EXTRACT
<<<<

# [SOLVED] Factoring a quadratic

• Sep 10th 2008, 07:16 PM
topsquark
[SOLVED] Factoring a quadratic
Can someone please tell me why this works? (It works in general apparently.)

Let's factor
$12x^2 - 25x + 12$

Take the leading coefficient (12) and multiply it into the constant and rewrite this as
$x^2 - 25x + 144$

Now factor it:
$(x - 9)(x - 16)$

Now divide both of the constants by that same 12 as before:
$\left ( x - \frac{9}{12} \right ) \left ( x - \frac{16}{12} \right )$

$= \left ( x - \frac{3}{4} \right ) \left ( x - \frac{4}{3} \right )$

Now multiply the whole thing by that same 12:
$12 \cdot \left ( x - \frac{3}{4} \right ) \left ( x - \frac{4}{3} \right )$

$= 4 \cdot \left ( x - \frac{3}{4} \right ) \cdot 3 \cdot \left ( x - \frac{4}{3} \right )$

$= (4x - 3)(3x - 4)$
which is the factored form of the original problem.

I can't figure out why this works???!!

-Dan
• Sep 10th 2008, 09:36 PM
bkarpuz
Quote:

Originally Posted by topsquark
Can someone please tell me why this works? (It works in general apparently.)

>>>>

GIVEN DATA
<<<<

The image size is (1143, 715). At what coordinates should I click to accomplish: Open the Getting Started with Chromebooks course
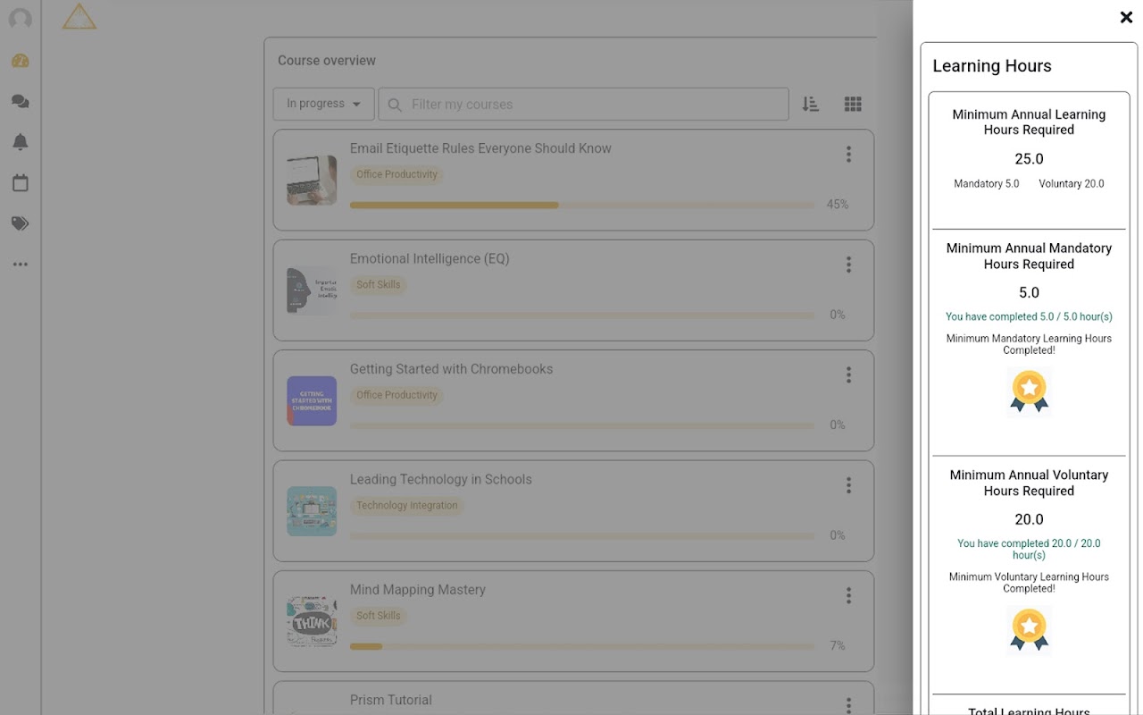pos(451,369)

>>>>

WRITTEN PROBLEM
Quote the passage in the thread on factoring a quadratic from "Now multiply the" to "the original problem.". You won't need the lines for anything here.

WRITTEN RESPONSE
Now multiply the whole thing by that same 12:
$12 \cdot \left ( x - \frac{3}{4} \right ) \left ( x - \frac{4}{3} \right )$

$= 4 \cdot \left ( x - \frac{3}{4} \right ) \cdot 3 \cdot \left ( x - \frac{4}{3} \right )$

$= (4x - 3)(3x - 4)$
which is the factored form of the original problem.